The biggest problem isn't the small market share (3% of desktop users is still a decent chunk of customers), but the lack of standards and fragmentation making good QA basically impossible.
This isn't relevant to game developers. Most game developers who nominally support linux will test on a single distro and release a single zipped or tarred binary (not even an rpm or a deb). Linux users are expected to sort out any issues they might encounter on their own distro, and linux users expect to do this as well.
So for example, I as a linux user download factorio_alpha_x64_1.1.91.tar.xz
This isn't a package made specifically for my distro. Was it tested with my distro? Almost certainly not. Do I care? No, not really. Might I have some trouble with it? Probably not, but maybe! Do factorio devs get flooded with hate mail for not packaging factorio as an RPM and testing every single release with every single long-tail distro?

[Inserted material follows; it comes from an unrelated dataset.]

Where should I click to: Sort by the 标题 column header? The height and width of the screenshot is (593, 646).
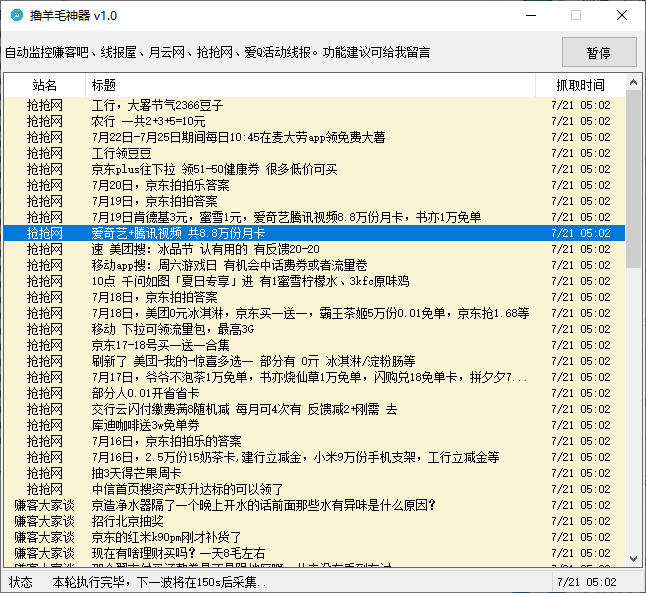tap(310, 85)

I think they don't. They might get a few nutjobs sending them letters but by in large the linux gaming community (as it were) has low expectations and is easily pleased with the bare minimum.
>Do factorio devs get flooded with hate mail for not packaging factorio as an RPM and testing every single release with every single long-tail distro?
Based on my experience (not game dev), Linux users are extremely polite, grateful and willing to bend over backwards (or even write patches themselves) to get things working.
This makes it even harder to tell them that you simply can't support their preferred configuration.
This is the factual reality of the matter. 300+ distros to test and you can't support them 100% of the time like you can with Windows or macOS and give a guarantee to your customers that it works on your OS.
Unfortunately, the Linux fans continue to ignore the worsening fragmentation issues.
Steam includes the Steam Runtime, a container-like environment that provides a single target for Linux game developers. In fact, it's commonly used by NixOS users to run proprietary software that wasn't built for NixOS.
Other than the Steam Runtimes there is also Flatpak as a container-like environment to target if you want a stable environment that is shared accross distros if you aren't specifically making a game that is published on Steam
Yes, but that's a very broad brush. Regardless of the distro people use either x11 or Wayland, this compositor or that compositor or no compositor, this or that driver, ....
So even if you manage to publish a deb, rpm and to the aur, QA is difficult.
The biggest problem isn't the small market share (3% of desktop users is still a decent chunk of customers), but the lack of standards and fragmentation making good QA basically impossible.